/---

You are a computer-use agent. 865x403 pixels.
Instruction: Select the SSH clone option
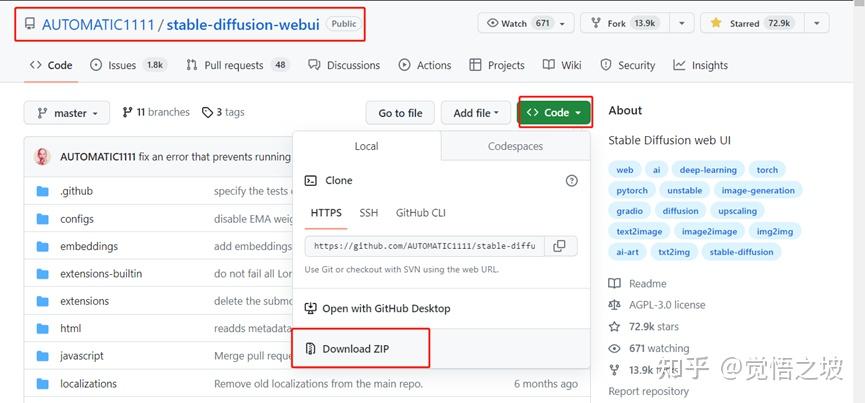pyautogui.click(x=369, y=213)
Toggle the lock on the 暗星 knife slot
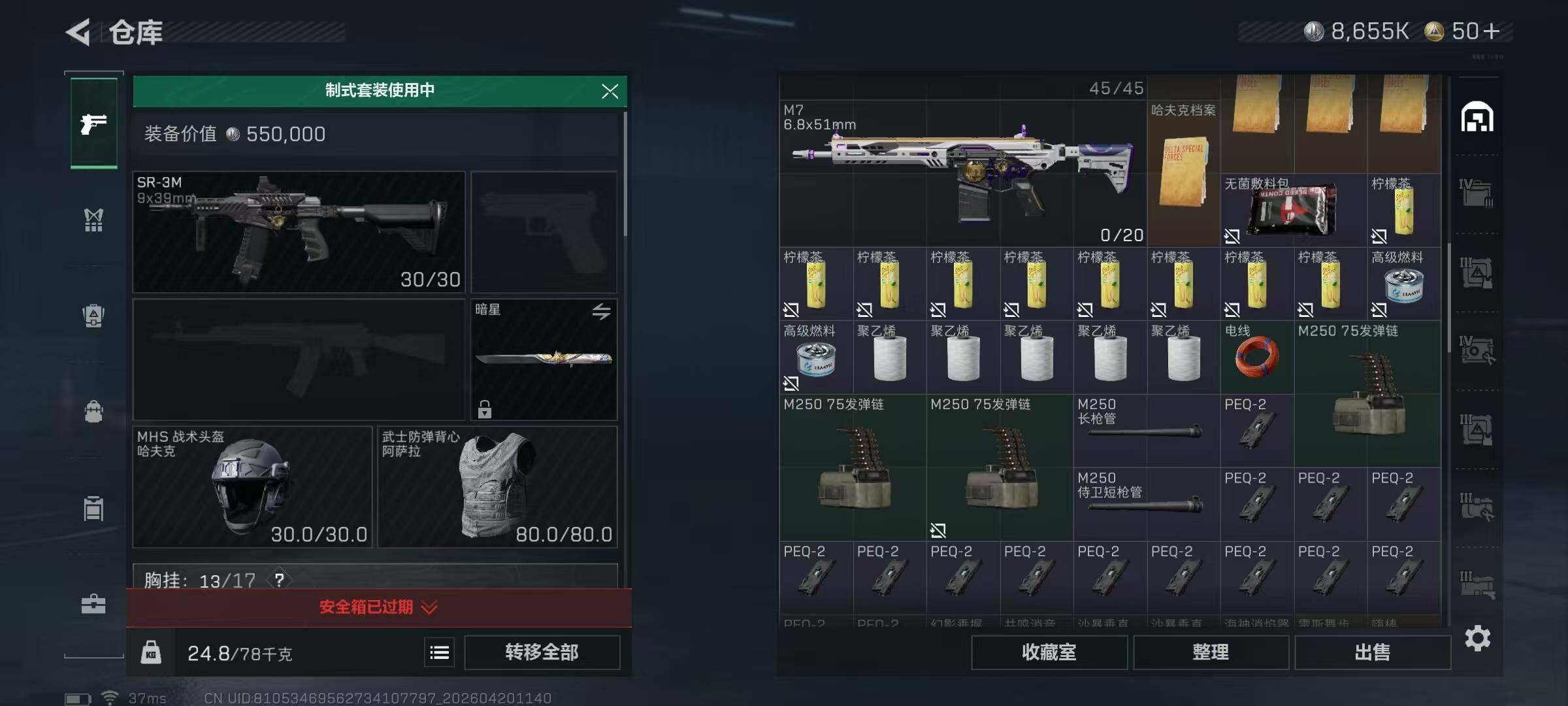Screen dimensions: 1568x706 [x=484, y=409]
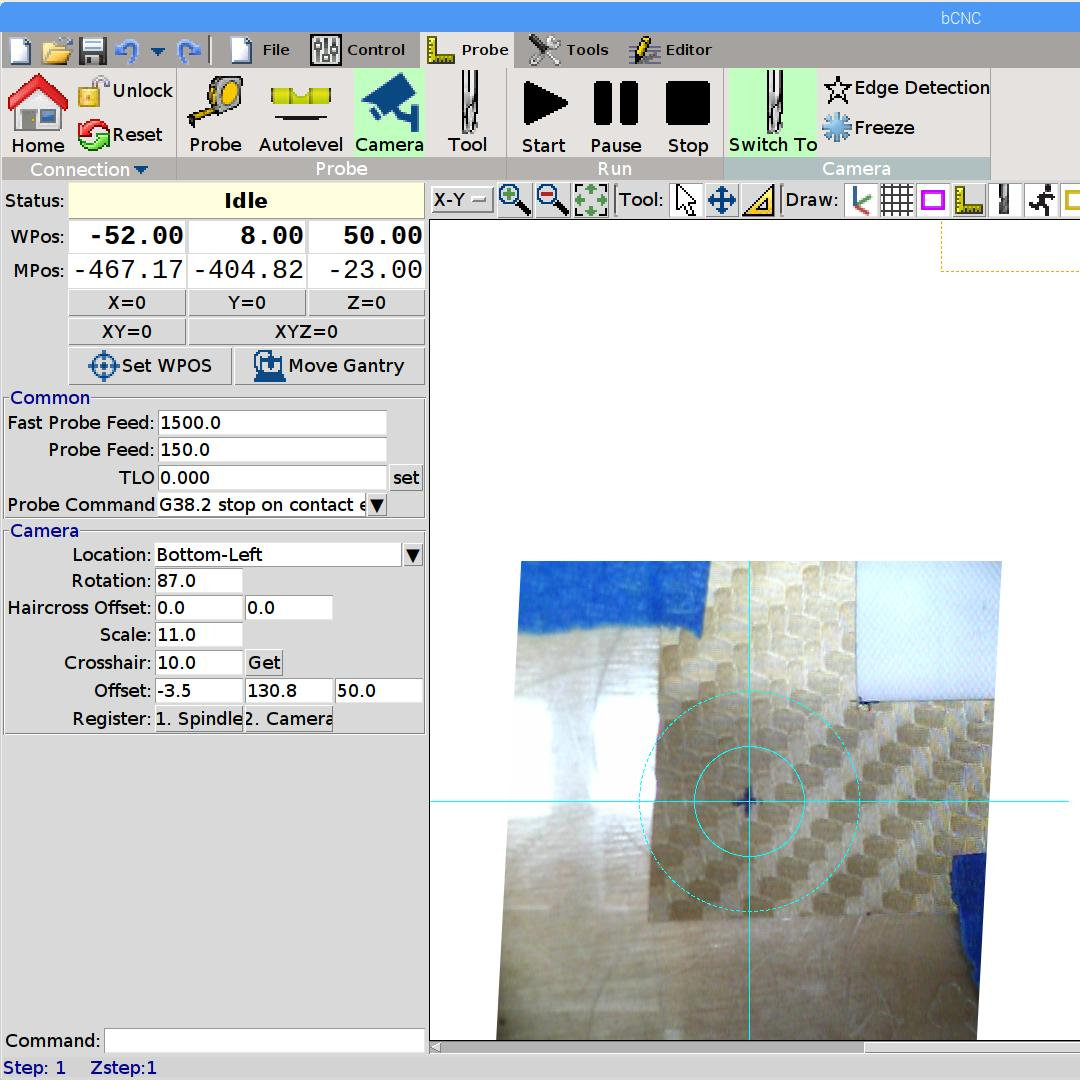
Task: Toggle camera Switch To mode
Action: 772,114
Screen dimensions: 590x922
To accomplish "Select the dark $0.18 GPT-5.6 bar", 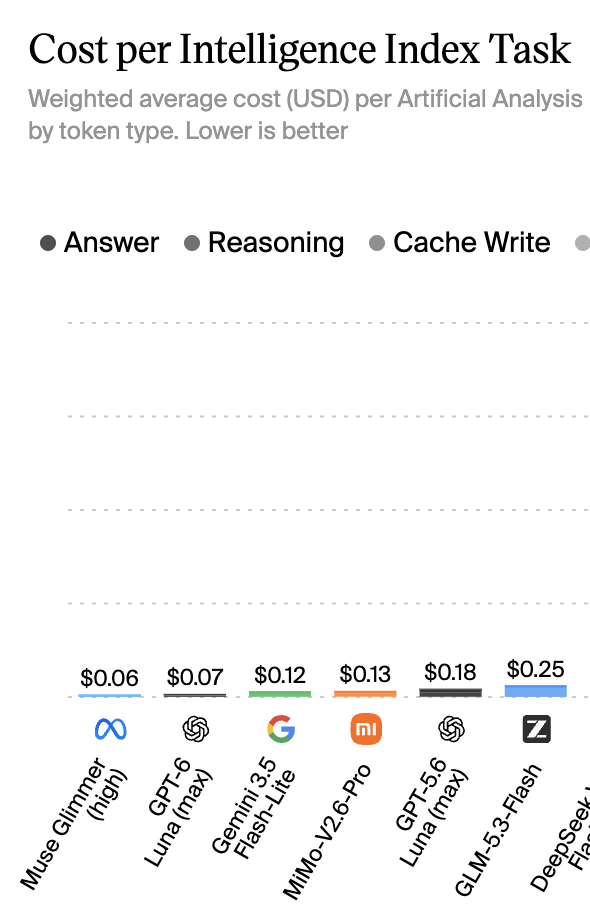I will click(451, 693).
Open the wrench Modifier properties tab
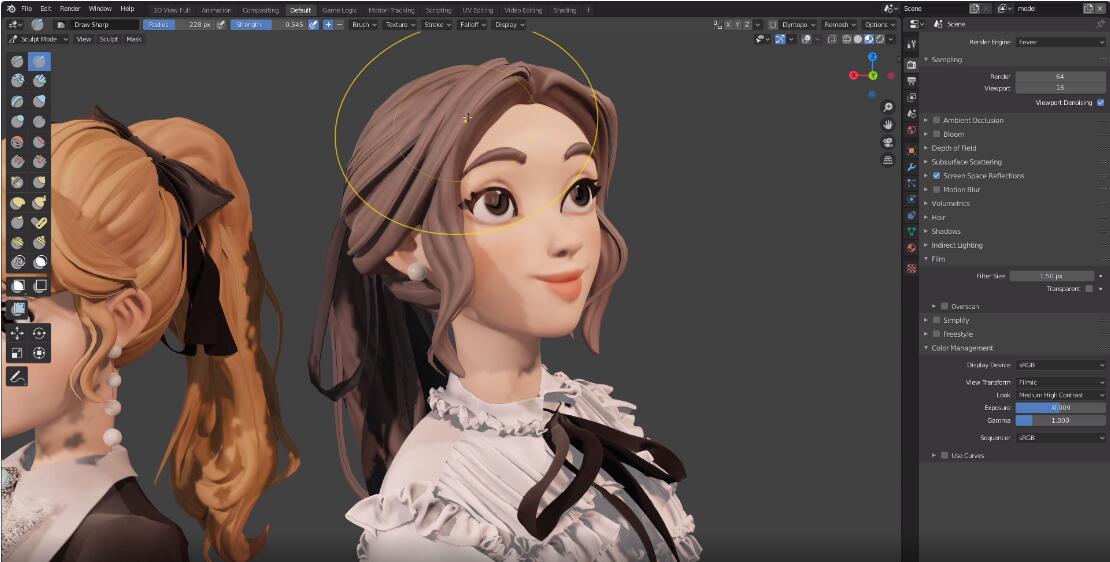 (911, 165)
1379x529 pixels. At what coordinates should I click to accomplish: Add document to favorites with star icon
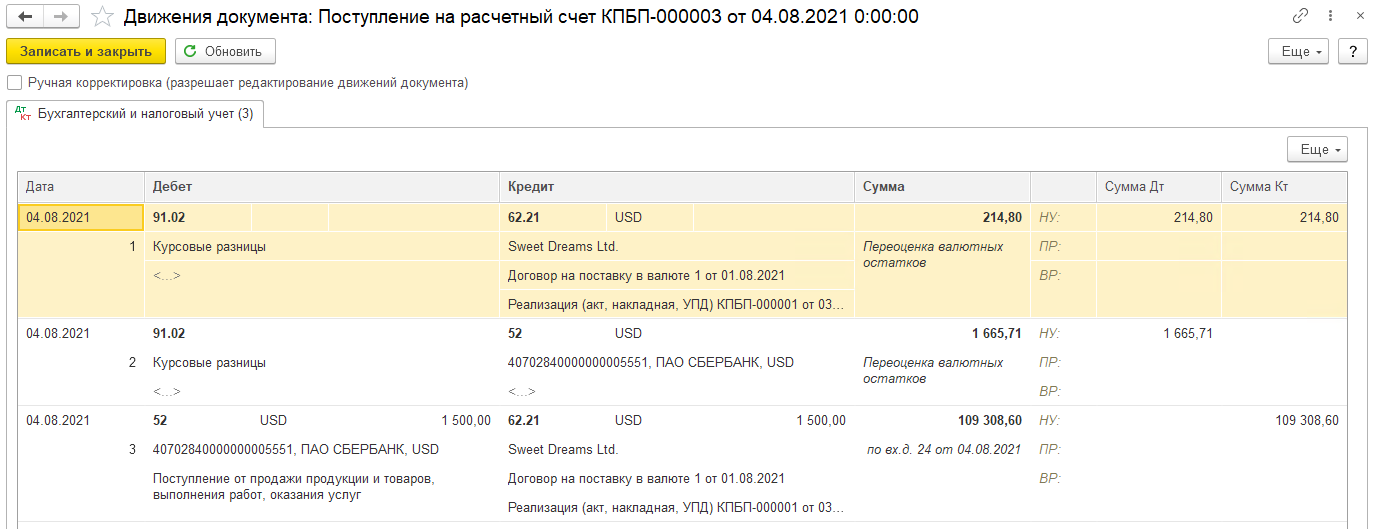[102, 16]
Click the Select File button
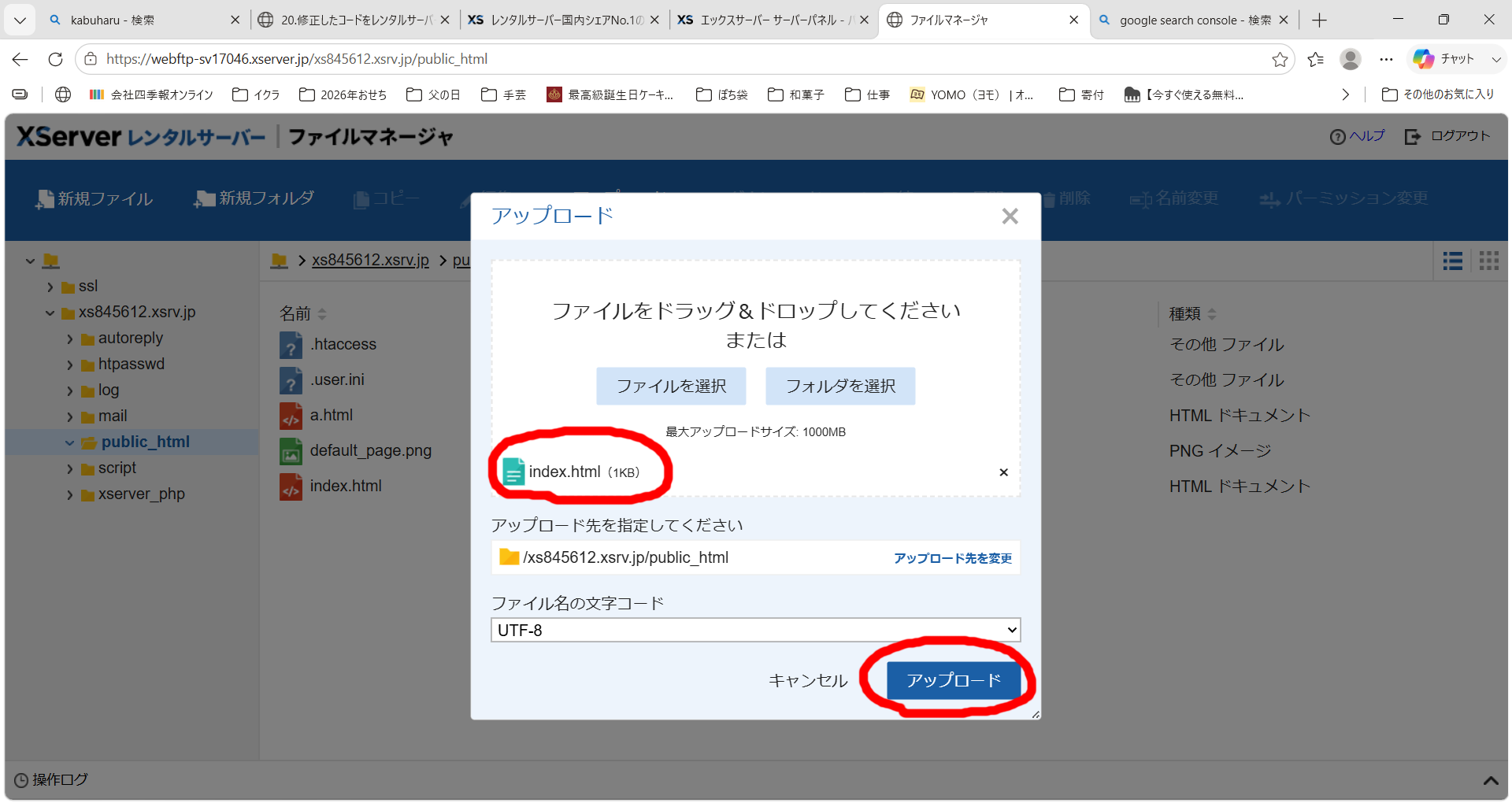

\---

** REQUIREMENT **
Leave out all pictures and extract exactly the lines from the line with "Open the wrench Modifier properties tab" through the end of the material.

** RESPONSE TO THIS TASK **
Open the wrench Modifier properties tab
 (911, 165)
1379x529 pixels. At what coordinates should I click to accomplish: Add document to favorites with star icon
[102, 16]
Click the Select File button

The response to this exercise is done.